O QUE FAZER
1. Atualize o trecho sobre a covid-19: reescreva-o de "Com base nos" até "contra o Sars-CoV-2.", inclusive, trocando "febre" por "dor de cabeça".
2. Segundo o trecho sobre a covid-19, por que sintomas como coriza e febre podem atrapalhar um diagnóstico precoce do novo coronavírus? Responda em uma a três frases.

TRECHO DO DOCUMENTO
....................
Por meio do teste, eles conseguiram avaliar o nível da perda de olfato provocada pela enfermidade.
Os participantes tiveram que avaliar a capacidade de sentir odores em uma escala de 0 a 100, sendo 0 a ausência do sintoma, e 100, o total comprometimento do sentido.
A média da perda do olfato foi de 79,7, uma taxa considerada bastante alta, segundo os cientistas.
Com base nos dados observados, a equipe defende que a perda de olfato é o mais fiel indicativo da covid-19.
Segundo os especialistas, outros sintomas, como coriza e febre, são comuns em outros tipos de infecções, o que pode atrapalhar um diagnóstico precoce do novo coronavírus e impedir que um tratamento precoce seja posto em prática.
Covid grave: risco maior por alteração em gene
Um estudo russo revelou que alterações em uma estrutura genética responsável pelo funcionamento do sistema imune podem aumentar os riscos de uma pessoa sofrer com a forma grave da covid-19.
Os dados foram apresentados na última edição da revista especializada Frontiers in Immunology e podem ajudar os médicos a escolherem quais as melhores terapias para cada perfil de paciente, além de contribuir para o desenvolvimento de novos tratamentos contra o Sars-CoV-2.
....................
DADOS REGISTRADOS
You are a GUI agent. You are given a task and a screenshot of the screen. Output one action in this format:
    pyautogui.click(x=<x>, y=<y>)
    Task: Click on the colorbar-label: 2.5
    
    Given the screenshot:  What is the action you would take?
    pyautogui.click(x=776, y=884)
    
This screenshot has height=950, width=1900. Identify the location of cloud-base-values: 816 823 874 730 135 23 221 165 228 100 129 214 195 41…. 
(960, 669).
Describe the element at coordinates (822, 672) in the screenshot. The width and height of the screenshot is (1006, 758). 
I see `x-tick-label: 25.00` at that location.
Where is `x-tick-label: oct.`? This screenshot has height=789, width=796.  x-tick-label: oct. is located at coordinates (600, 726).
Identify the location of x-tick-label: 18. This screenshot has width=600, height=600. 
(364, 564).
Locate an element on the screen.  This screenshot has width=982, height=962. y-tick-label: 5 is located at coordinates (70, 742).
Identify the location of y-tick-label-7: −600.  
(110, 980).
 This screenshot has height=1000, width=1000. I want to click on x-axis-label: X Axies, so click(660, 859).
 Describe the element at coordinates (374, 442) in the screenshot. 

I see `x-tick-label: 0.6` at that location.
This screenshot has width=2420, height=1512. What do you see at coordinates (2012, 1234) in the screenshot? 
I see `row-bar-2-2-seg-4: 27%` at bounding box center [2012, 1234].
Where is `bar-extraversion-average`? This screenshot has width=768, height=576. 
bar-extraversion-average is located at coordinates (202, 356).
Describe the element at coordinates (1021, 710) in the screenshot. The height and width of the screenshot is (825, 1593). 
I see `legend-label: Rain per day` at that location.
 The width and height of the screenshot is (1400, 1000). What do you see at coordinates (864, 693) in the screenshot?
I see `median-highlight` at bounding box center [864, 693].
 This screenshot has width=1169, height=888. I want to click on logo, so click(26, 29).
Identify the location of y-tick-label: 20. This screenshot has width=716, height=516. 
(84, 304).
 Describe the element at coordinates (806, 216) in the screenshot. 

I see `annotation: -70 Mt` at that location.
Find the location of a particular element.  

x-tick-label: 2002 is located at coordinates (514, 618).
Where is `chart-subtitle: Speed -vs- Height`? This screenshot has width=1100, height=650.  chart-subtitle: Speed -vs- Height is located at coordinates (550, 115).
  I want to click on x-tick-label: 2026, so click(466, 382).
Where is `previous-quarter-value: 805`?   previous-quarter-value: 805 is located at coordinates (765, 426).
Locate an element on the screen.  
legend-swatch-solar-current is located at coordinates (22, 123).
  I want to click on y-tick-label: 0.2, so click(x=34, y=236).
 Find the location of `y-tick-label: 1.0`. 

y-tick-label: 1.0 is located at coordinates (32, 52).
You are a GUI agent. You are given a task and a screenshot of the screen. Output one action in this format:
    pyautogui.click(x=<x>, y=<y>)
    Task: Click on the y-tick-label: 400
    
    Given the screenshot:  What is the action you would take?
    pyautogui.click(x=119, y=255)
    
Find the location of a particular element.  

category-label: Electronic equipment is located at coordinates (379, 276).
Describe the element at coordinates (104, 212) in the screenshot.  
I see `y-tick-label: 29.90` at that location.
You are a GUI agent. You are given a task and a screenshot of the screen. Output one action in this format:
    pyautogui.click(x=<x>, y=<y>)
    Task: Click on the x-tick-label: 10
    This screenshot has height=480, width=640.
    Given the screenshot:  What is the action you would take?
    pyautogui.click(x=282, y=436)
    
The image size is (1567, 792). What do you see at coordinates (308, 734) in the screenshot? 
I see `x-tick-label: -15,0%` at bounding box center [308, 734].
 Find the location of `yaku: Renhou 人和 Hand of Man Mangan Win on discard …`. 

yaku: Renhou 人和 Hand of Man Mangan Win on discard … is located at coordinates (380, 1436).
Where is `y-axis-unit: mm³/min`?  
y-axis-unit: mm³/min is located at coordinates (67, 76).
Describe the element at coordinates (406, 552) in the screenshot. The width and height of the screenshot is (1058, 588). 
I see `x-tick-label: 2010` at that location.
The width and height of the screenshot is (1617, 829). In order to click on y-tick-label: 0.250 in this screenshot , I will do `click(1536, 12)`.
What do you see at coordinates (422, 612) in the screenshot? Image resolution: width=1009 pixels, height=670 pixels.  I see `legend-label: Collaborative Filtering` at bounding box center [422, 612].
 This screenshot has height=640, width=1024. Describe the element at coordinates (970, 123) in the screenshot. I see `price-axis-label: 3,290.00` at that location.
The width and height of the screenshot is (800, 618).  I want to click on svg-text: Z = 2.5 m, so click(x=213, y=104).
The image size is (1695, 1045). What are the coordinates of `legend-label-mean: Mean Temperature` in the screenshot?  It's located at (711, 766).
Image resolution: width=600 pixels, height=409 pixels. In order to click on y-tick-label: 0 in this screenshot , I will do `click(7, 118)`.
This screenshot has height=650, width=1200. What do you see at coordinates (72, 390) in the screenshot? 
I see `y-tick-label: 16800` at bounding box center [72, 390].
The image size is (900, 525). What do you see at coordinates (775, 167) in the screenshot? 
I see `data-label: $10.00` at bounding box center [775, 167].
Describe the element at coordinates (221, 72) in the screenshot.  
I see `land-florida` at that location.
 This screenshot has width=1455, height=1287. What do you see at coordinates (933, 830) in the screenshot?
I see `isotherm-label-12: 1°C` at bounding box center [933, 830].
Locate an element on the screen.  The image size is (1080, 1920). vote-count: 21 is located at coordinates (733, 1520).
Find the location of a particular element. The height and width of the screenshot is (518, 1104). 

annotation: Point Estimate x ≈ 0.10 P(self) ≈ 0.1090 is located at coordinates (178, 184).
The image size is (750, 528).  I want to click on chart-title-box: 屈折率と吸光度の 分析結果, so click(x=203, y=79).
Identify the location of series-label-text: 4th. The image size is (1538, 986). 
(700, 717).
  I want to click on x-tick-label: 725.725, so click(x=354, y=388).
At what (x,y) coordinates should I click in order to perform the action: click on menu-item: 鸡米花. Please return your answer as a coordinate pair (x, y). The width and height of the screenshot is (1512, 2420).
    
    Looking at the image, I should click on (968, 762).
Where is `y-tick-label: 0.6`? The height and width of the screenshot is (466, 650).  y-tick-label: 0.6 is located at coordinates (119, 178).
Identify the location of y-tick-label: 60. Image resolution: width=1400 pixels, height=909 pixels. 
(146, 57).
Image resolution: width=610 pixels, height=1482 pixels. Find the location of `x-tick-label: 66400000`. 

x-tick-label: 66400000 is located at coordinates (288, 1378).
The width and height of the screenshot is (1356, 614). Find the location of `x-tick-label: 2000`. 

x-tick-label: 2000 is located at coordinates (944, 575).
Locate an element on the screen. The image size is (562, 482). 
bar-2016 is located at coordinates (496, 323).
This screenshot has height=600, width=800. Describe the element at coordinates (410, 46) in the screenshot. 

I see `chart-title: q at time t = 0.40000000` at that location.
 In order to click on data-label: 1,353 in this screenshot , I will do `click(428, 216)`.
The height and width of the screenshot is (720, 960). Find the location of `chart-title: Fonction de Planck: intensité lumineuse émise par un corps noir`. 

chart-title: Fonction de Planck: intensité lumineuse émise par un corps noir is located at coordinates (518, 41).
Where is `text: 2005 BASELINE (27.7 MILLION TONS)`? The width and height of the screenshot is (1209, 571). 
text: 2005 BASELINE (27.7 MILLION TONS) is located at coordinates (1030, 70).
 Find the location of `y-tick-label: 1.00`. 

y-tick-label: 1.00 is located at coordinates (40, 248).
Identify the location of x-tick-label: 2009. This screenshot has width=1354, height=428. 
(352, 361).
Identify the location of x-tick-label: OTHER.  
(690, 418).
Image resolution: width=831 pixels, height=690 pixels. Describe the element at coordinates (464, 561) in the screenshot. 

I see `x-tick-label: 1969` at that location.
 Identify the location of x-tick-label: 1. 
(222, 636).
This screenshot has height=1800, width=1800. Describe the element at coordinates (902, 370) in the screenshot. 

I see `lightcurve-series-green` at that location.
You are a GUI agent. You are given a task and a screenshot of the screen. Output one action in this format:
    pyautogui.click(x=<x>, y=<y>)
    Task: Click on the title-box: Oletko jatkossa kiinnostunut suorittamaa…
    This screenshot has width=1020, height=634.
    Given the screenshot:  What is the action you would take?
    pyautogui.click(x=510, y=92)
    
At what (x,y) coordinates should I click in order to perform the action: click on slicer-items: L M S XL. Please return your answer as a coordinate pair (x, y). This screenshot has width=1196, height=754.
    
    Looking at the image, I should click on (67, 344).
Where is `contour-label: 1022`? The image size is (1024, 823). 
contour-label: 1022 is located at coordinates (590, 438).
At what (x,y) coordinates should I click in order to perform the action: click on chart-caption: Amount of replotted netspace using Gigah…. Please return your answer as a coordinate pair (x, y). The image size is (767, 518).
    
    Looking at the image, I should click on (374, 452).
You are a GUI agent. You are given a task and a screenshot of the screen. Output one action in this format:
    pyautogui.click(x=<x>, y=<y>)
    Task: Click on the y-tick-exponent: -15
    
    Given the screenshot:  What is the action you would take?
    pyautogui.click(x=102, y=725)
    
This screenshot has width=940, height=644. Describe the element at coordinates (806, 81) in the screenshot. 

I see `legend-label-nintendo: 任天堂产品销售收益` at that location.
....................
RESPOSTAS ESCRITAS
1.
Com base nos dados observados, a equipe defende que a perda de olfato é o mais fiel indicativo da covid-19.
Segundo os especialistas, outros sintomas, como coriza e dor de cabeça, são comuns em outros tipos de infecções, o que pode atrapalhar um diagnóstico precoce do novo coronavírus e impedir que um tratamento precoce seja posto em prática.
Covid grave: risco maior por alteração em gene
Um estudo russo revelou que alterações em uma estrutura genética responsável pelo funcionamento do sistema imune podem aumentar os riscos de uma pessoa sofrer com a forma grave da covid-19.
Os dados foram apresentados na última edição da revista especializada Frontiers in Immunology e podem ajudar os médicos a escolherem quais as melhores terapias para cada perfil de paciente, além de contribuir para o desenvolvimento de novos tratamentos contra o Sars-CoV-2.

2. Segundo os especialistas, esses sintomas são comuns em outros tipos de infecções. Por isso, podem atrapalhar um diagnóstico precoce do novo coronavírus e impedir que um tratamento precoce seja posto em prática.